Trump’s budget lays out a course of growing deficits and debt. It leans on rosy economic forecasts to dampen deficit predictions and points to weak “reforms” to Medicare in order to wear a phony mantle of fiscal responsibility.
Yet this White House is under attack for exactly the wrong reasons. Most of the media point at the 2020 deficit of $1.1 trillion and blame the tax cuts. We understand why newspaper editors and television reporters in D.C. and New York dislike Trump’s tax cuts: By stripping a favorite tax break of upper-middle class denizens of high-tax states, the bill hikes taxes on exactly this well-to-do, elite slice of the population.
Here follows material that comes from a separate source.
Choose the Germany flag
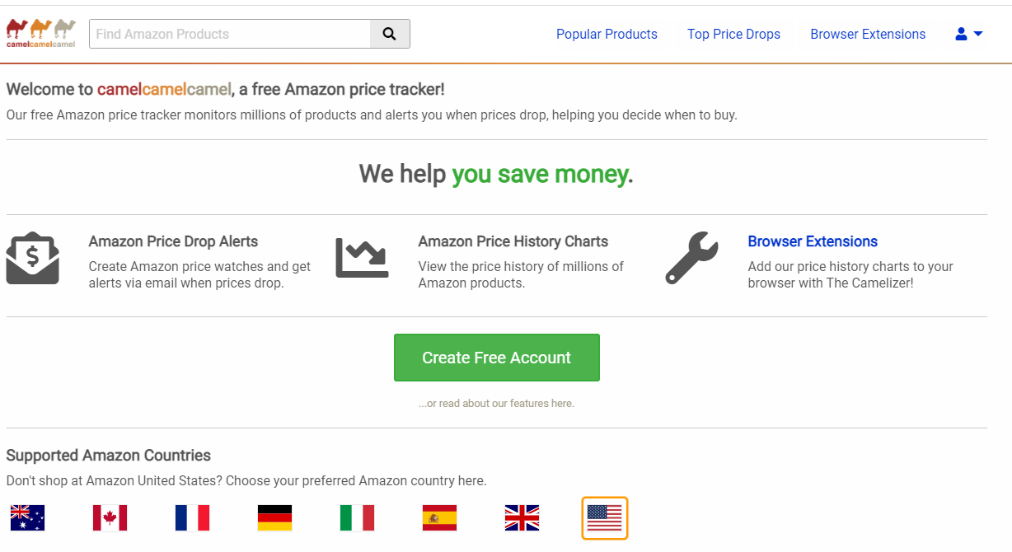The image size is (1012, 552). click(274, 517)
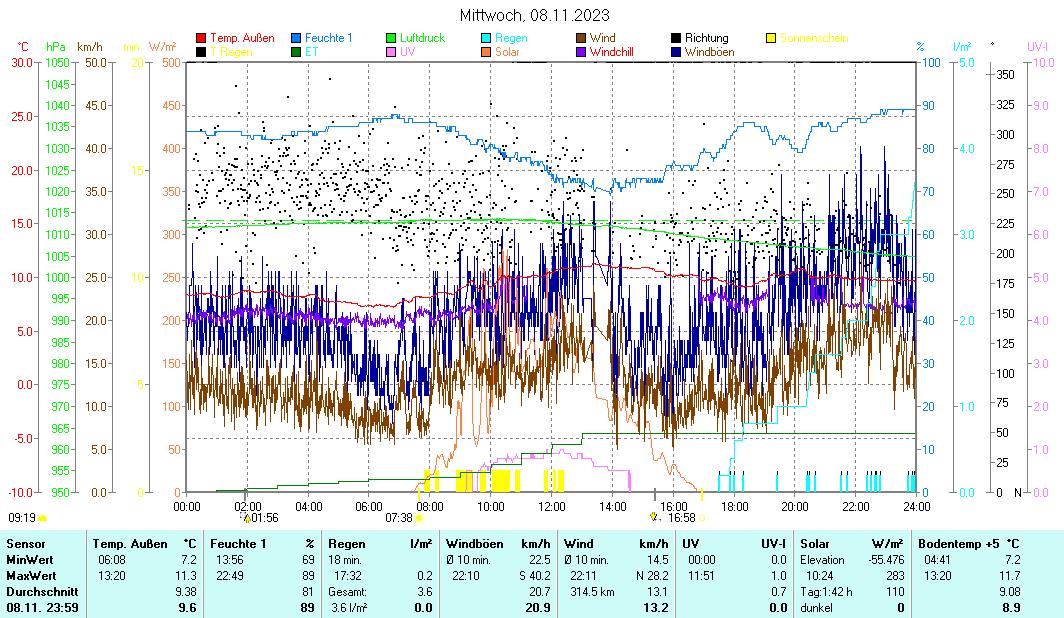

But blaming the tax cuts for the ballooning deficits is merely a diversion. Individual income tax collections in February were actually up 5 percent from the previous year. Federal spending, however, has consistently been rising. The federal government has an overspending problem, not an under-taxation problem.
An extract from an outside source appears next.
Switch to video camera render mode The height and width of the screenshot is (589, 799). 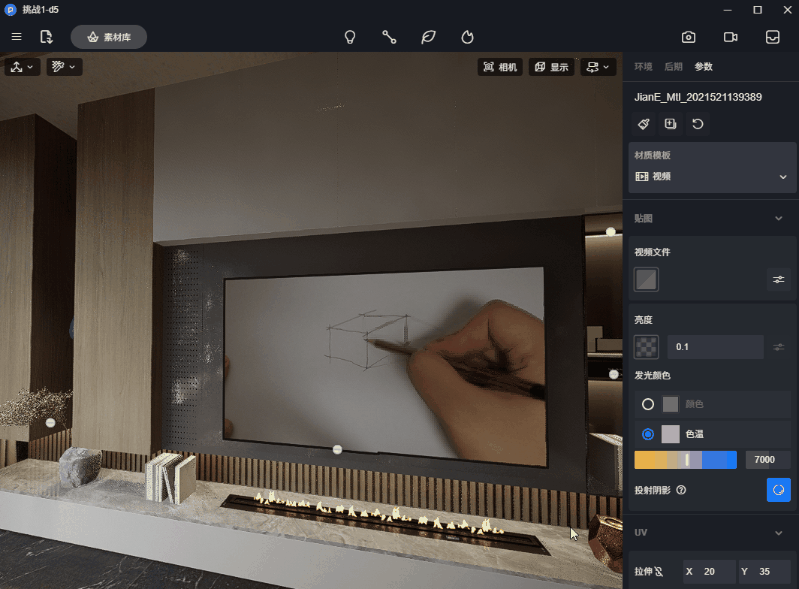click(x=730, y=37)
The other media attack on Trump is that he is “cutting Medicare.” Deputy budget director Russ Vought accurately rejected that charge Monday, declaring from the White House podium, “He’s not cutting Medicare.”
[Read more: What Trump’s budget would mean for healthcare]
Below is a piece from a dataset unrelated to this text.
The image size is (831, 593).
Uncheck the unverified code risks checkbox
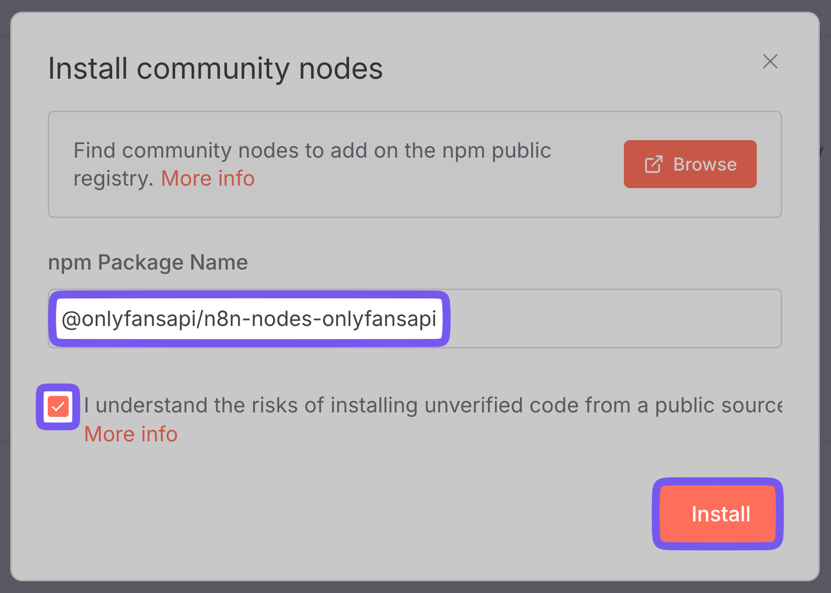[x=58, y=407]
Indeed, the supposed $845 billion reductions in Medicare spending are mostly imaginary. And that’s too bad, as far as we’re concerned. The budget proposes a small but significant reform to Medicare drug spending, but that won’t even save $70 billion over a decade. The $775 billion in other supposed cuts are merely an illusion, conjured by those favorite words of toothless budget cutters: “cutting waste, fraud, and abuse.”
It would take real reforms to Medicare that change its spending and funding formulas in order to get the U.S. government off its current path to fiscal disaster. Wealthy retirees should be responsible for more of their own coverage. More services should have larger co-pays. But the Trump White House has timidly sworn off these reforms.
In a typically Republican nod toward budget discipline, the White House calls for a 5 percent reduction in nondefense discretionary spending. This category ignores the biggest threat to our fiscal stability, entitlement spending, and the biggest part of our appropriations, defense spending. But even in this one, narrow slice of the $4 trillion pie, where the White House says it will cut spending, the budget provides no specifics on how it would do so.
Why? Is it because the White House knows spending cuts in the abstract are popular but cutting specific programs isn’t?
Trump, during his presidential campaign, said he would eliminate the national debt over eight years. That was always an impossible promise, but we hoped he wouldn’t dedicate himself to busting budget caps on defense and perpetuating unsustainable entitlement spending while hand-waving at real budget cuts.
The federal government’s problem is too much spending, and Trump seems unwilling to confront it.